---------- Input ----------

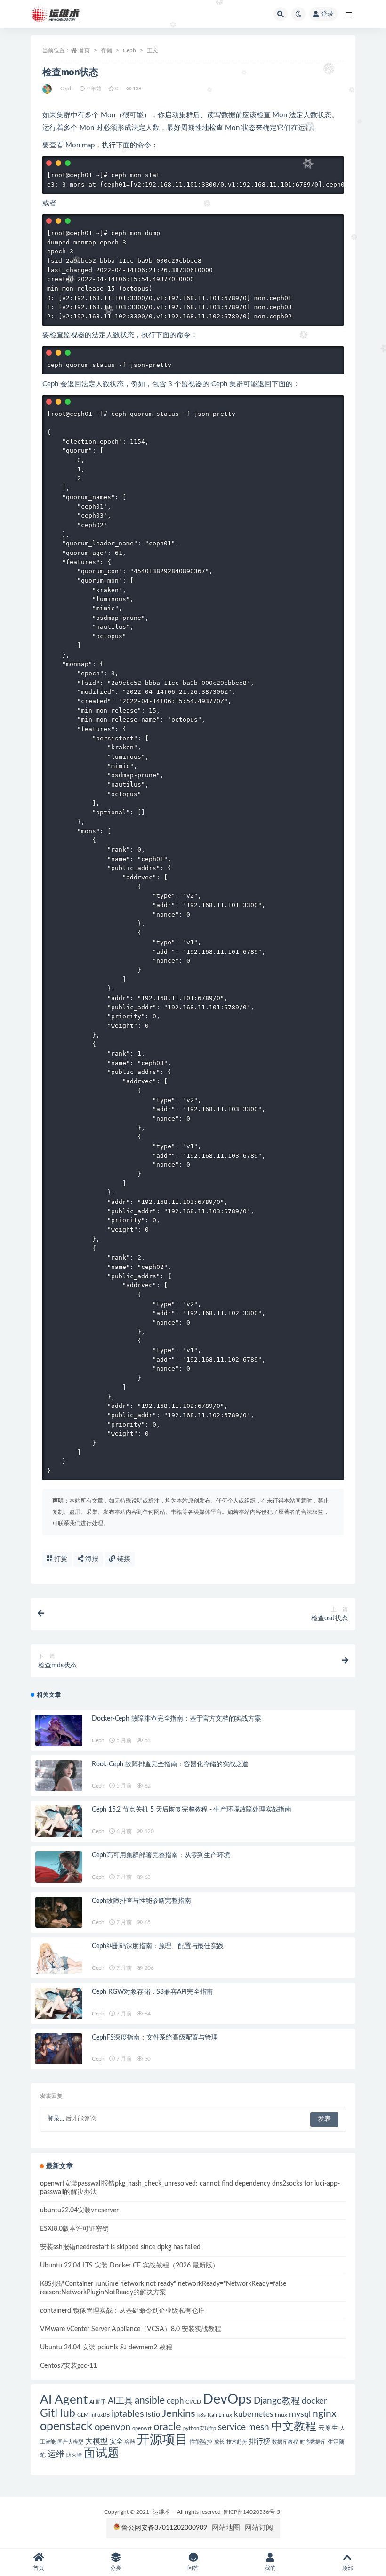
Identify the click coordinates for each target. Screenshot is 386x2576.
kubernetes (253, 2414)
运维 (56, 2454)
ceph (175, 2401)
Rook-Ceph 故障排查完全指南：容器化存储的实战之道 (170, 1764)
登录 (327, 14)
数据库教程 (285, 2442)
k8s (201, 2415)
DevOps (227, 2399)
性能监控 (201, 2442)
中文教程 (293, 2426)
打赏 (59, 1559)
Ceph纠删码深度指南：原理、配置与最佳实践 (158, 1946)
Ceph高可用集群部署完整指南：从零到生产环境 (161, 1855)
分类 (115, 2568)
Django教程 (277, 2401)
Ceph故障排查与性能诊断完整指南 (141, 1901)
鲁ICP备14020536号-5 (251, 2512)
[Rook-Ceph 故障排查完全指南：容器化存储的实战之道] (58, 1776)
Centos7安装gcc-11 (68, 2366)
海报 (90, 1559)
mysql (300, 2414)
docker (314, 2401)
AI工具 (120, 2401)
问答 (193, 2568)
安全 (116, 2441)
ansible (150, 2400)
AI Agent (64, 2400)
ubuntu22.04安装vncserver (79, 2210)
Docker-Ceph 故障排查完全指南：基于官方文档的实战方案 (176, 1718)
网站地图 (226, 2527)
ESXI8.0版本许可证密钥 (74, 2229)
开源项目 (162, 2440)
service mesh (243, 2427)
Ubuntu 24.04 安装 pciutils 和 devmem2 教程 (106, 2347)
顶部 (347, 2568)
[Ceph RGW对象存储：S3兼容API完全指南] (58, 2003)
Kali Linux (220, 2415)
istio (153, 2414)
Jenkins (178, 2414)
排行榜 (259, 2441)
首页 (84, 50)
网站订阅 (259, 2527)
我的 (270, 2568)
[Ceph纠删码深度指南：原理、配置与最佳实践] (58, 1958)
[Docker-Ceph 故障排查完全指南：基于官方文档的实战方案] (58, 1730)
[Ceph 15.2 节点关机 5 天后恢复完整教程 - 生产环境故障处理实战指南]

----------

This exercise needs every line of the listing that contains the word "Rook".

• **Response**:
Rook-Ceph 故障排查完全指南：容器化存储的实战之道 (170, 1764)
[Rook-Ceph 故障排查完全指南：容器化存储的实战之道] (58, 1776)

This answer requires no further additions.